When a consumer asks to be removed or replies STOP to a text, you must honor the request within a reasonable time — the FCC's 2024 revocation rule requires most requests to be honored within 10 business days, and the safe harbor is same-day. InsureLeads maintains a shared suppression list: if a consumer opts out with any InsureLeads buyer, that number is suppressed across our entire platform within 24 hours so it cannot be accidentally re-delivered. You should also maintain your own internal DNC list — the FTC TSR requires it — and honor opt-outs for five years.
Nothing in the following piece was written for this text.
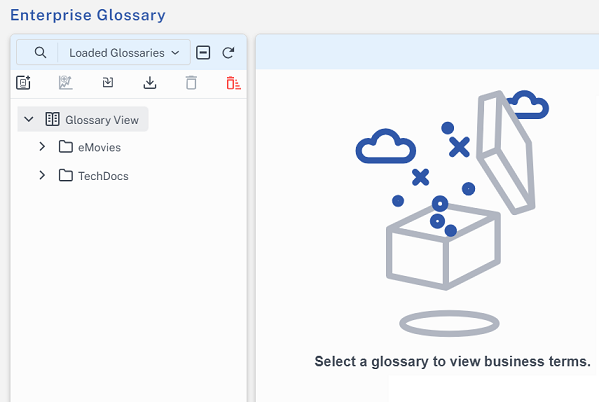Create a new glossary with plus icon

[23, 83]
Revocation can be made through any reasonable method (voice, text, email, web form) and cannot be conditioned on filling out a specific form or calling a specific number. Train your agents: "please take me off your list" is a revocation.
For every lead you work, keep six artifacts for at least five years (seven for TCPA, ten for Medicare): (1) the lead record as we delivered it, including consent-language snapshot, timestamp, URL, and IP; (2) your dialer log showing date/time of each call, duration, and disposition; (3) call recordings for any consent acknowledgement and — for MA/PDP — the entire call; (4) the SOA if applicable; (5) your suppression list showing the number was not on DNC at time of first call; (6) any application or contract signed. If you receive a TCPA demand letter, forward it to us immediately — we provide the full consent bundle on our end at no charge and, for litigation-grade cases, a sworn declaration. Most demand letters settle for $500–$1,500 if documentation is clean; they settle for $10,000–$50,000 if it is not.